2. RNA-based vaccines

The RNA-based platform, developed by Moderna and Pfizer/BioNTech companies, is a candidate in clinical trials and is in phase 3 clinical trials. The type of candidate vaccine for both Moderna and Pfizer is lipid nanoparticle [LNP] encapsulated mRNA. The target antigen in both of them is spike protein, as well as multiple doses. They will also trigger both humoral and cellular immune responses. Their advantage is that they are made using genetic sequencing and do not need to be cell-cultured. One of their disadvantages is that LNP is temperature-sensitive, and no RNA-based vaccine has been developed so far. Currently, both vaccines are approved by the US government [21, 22].

 

3. DNA-based vaccines

DNA-based vaccines encode the target antigen and produce a persistent immune response.
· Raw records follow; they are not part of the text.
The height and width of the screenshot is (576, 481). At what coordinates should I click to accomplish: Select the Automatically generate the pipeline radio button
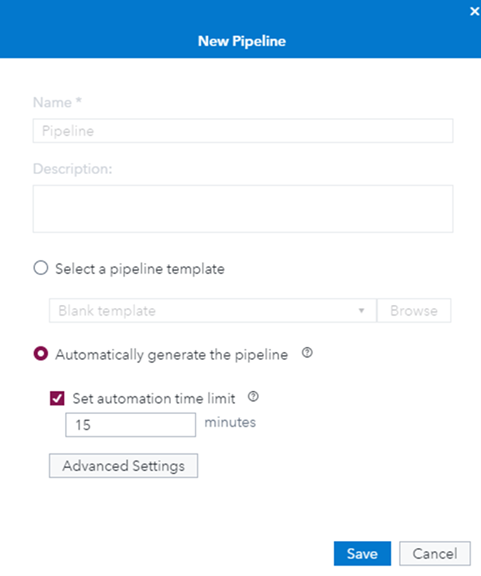coord(41,354)
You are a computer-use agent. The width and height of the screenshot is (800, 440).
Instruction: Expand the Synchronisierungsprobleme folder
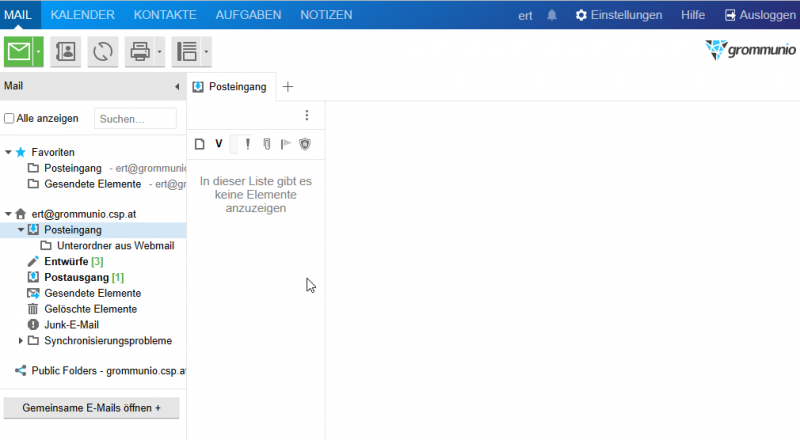click(21, 341)
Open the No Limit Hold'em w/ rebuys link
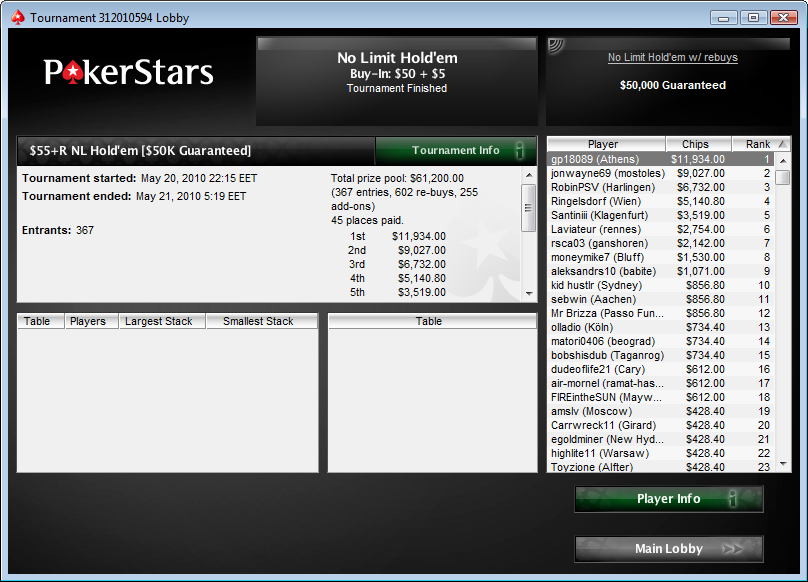 click(x=672, y=57)
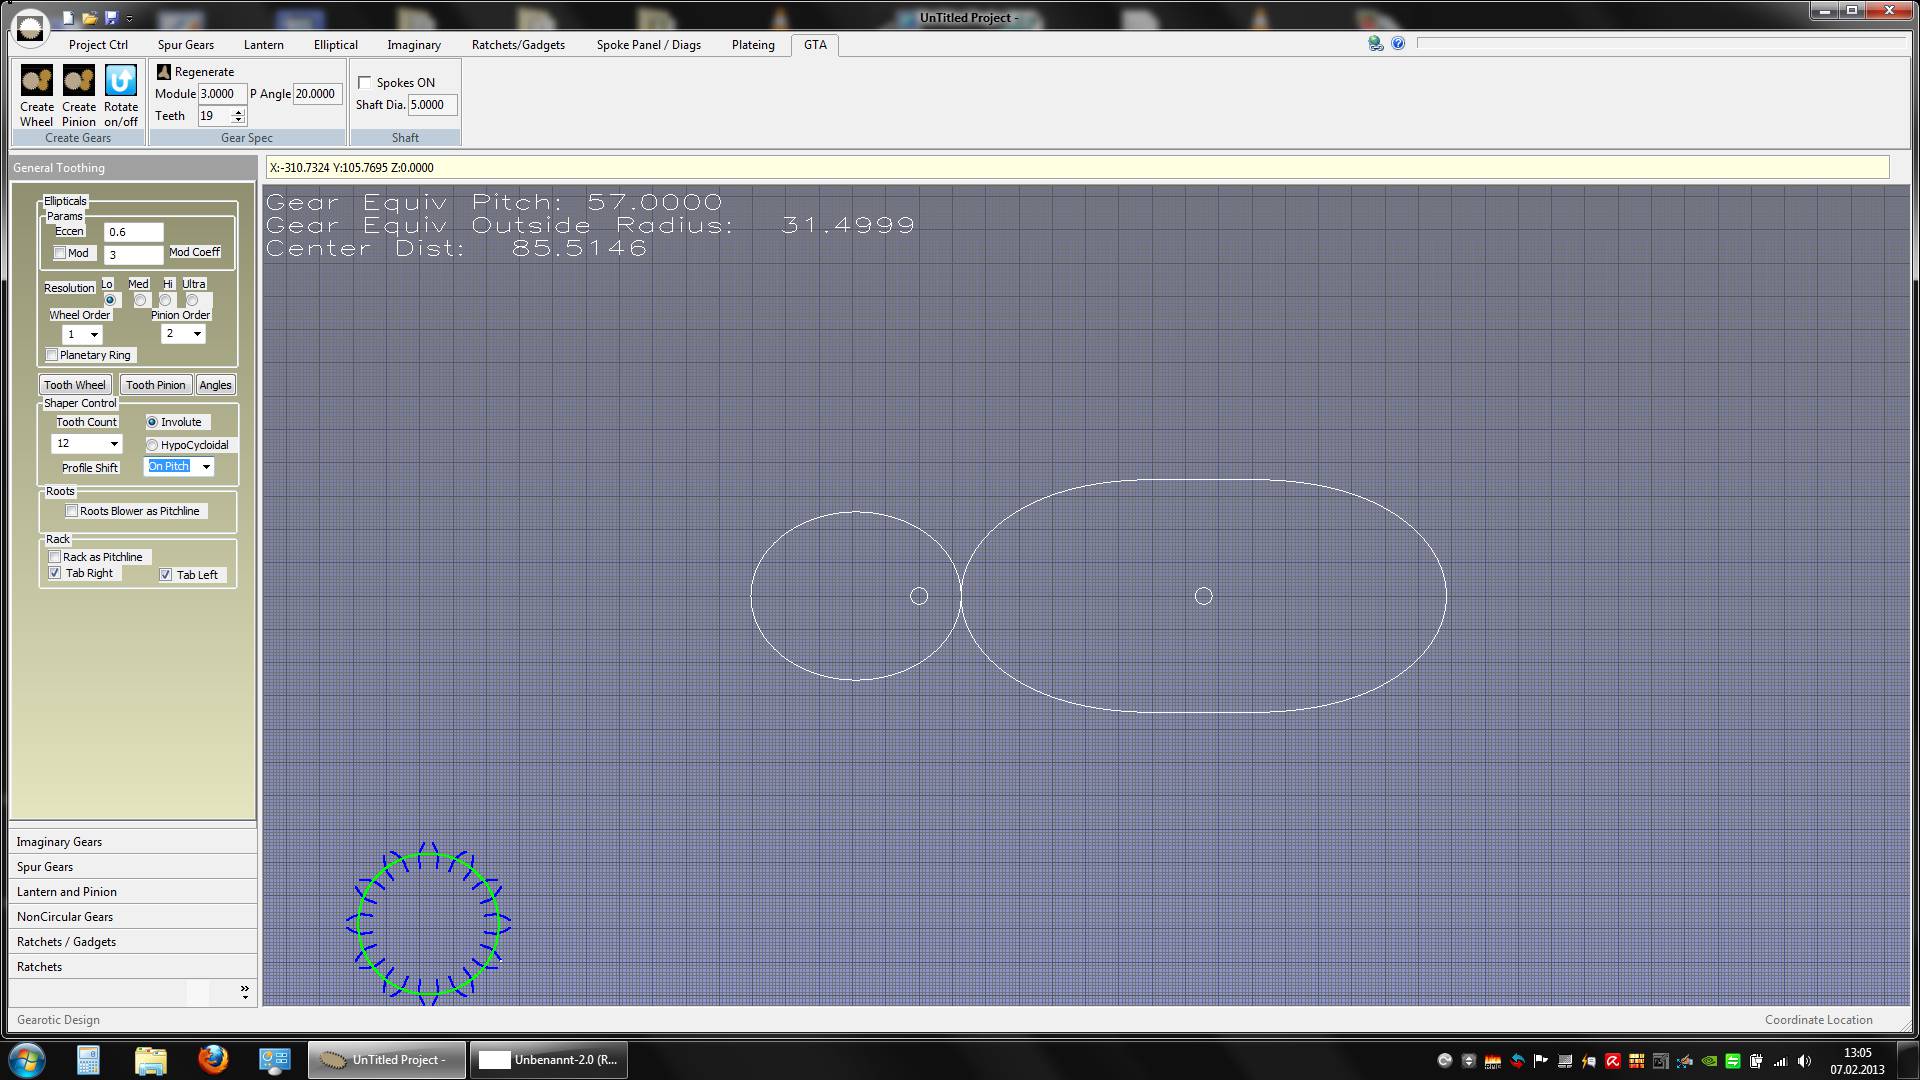
Task: Click the Regenerate tooth icon
Action: point(164,72)
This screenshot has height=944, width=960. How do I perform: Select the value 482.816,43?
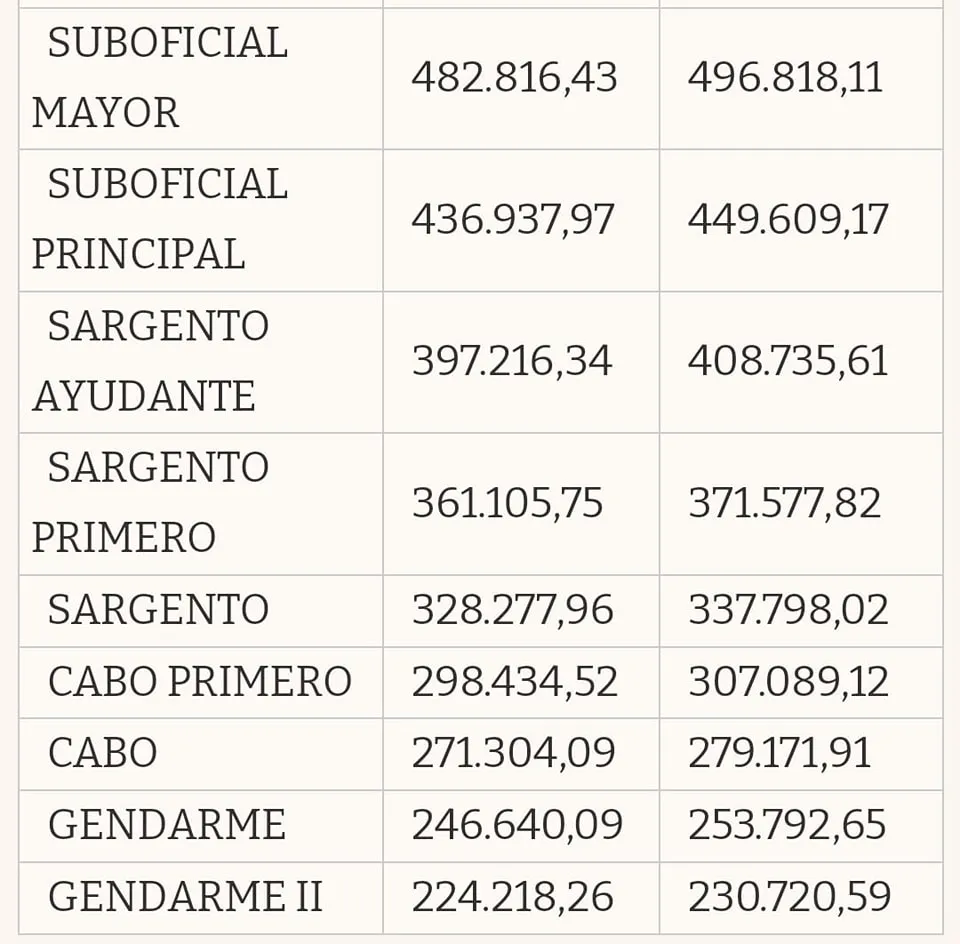coord(514,78)
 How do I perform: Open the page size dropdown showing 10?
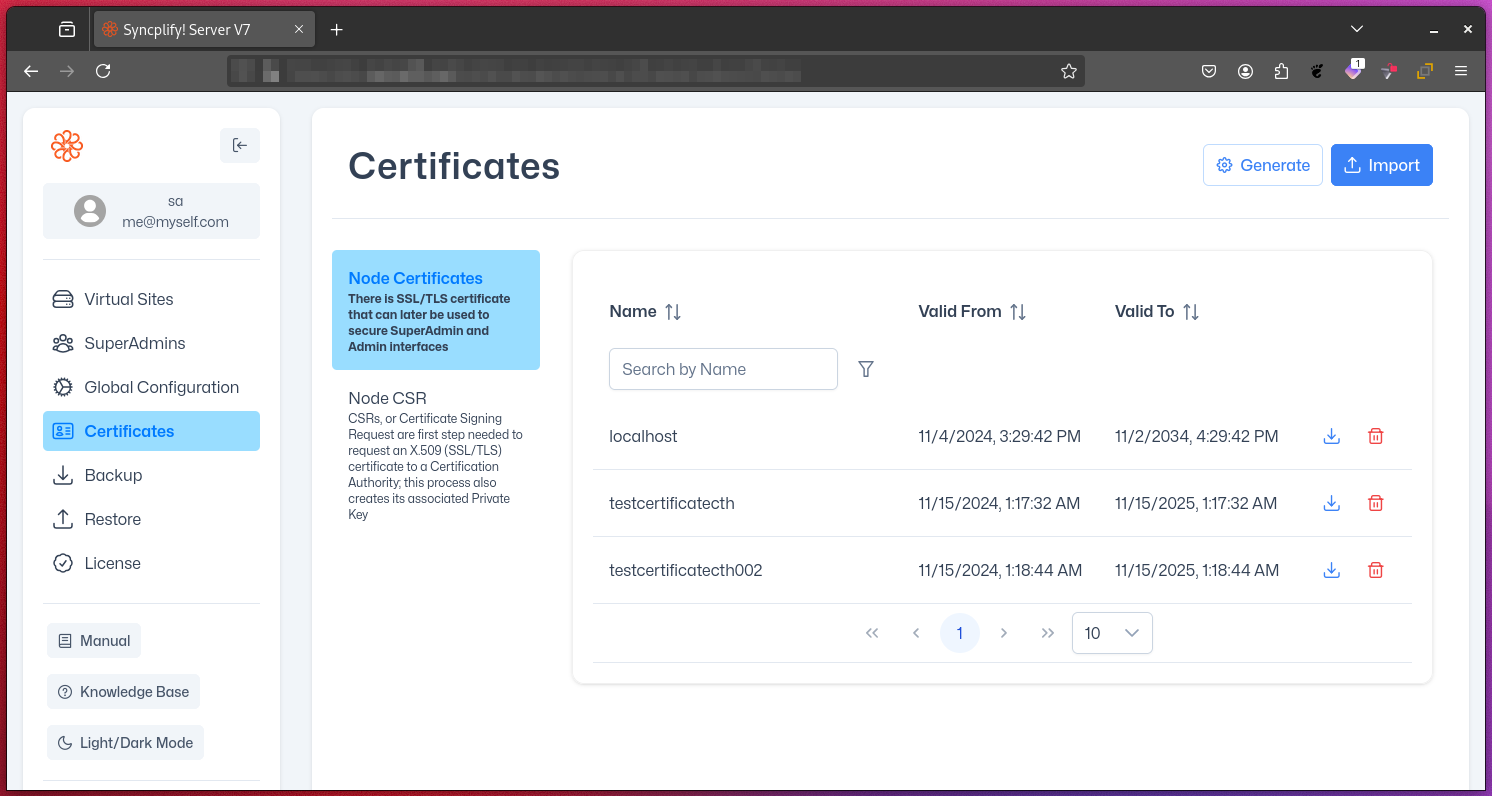point(1112,632)
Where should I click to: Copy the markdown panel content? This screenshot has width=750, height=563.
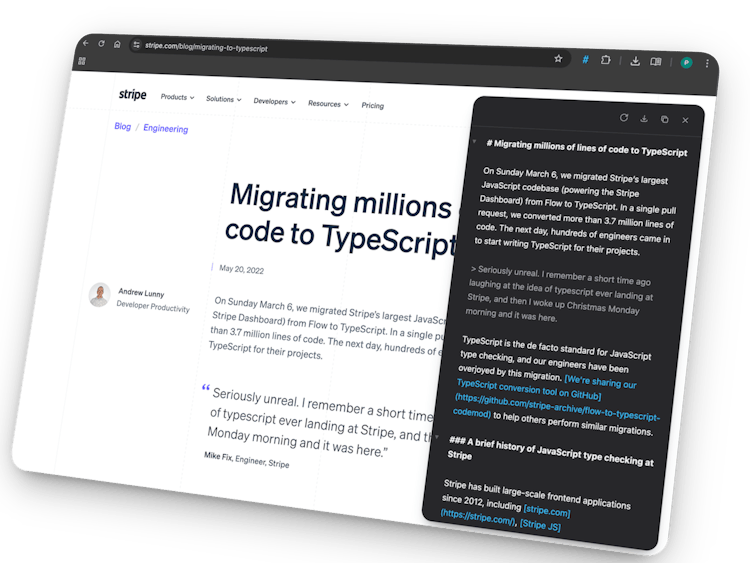[664, 120]
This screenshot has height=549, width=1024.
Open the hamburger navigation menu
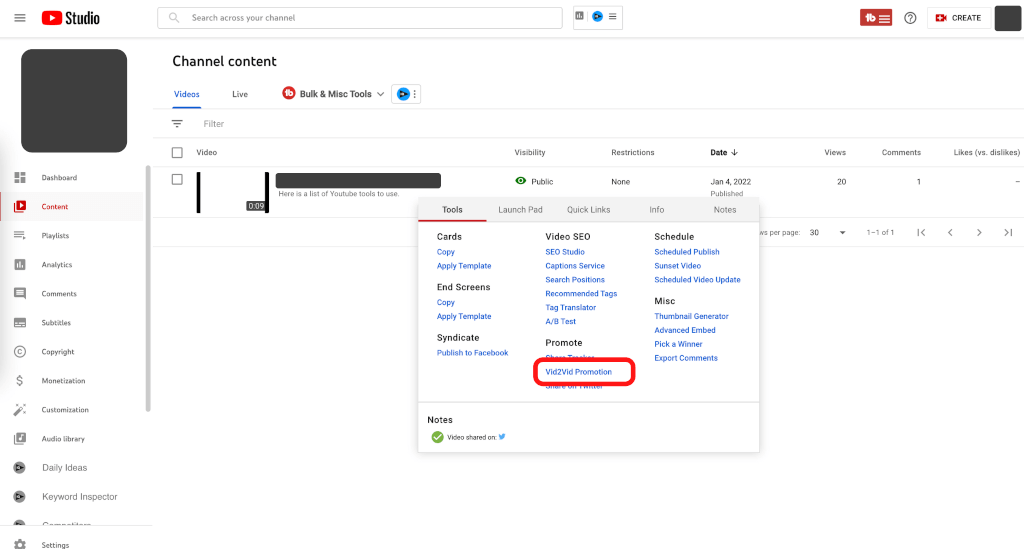point(20,18)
Transfected cells continuously produce certain transgenic proteins. DNA vaccines are temperature stable, but their safety and efficacy require further research. Administration of DNA vaccines may also cause mutations and integration of the host gene [23]. The DNA-based platform, developed by Inovio Pharmaceuticals (an American biotechnology company), is a candidate in clinical trials and is in phases 1 and 2 clinical trials. The type of candidate vaccine for Inovio Pharmaceuticals is DNA plasmid vaccine with electroporation. The vaccine, called INO-4800, is injected intradermally followed by electroporation to ensure that it is absorbed into the cell. The target antigen in these vaccines, such as RNA-based vaccines, is spike protein, as well as multiple doses. They will also trigger both humoral and cellular immune responses. The most important advantage of this type of vaccine is that electroporation produces a strong immune response and does not require cell culture. One of the disadvantages of the DNA-based vaccine is that electroporation, although safe, can potentially be problematic, and no DNA-based vaccine has been developed in the past [24, 25].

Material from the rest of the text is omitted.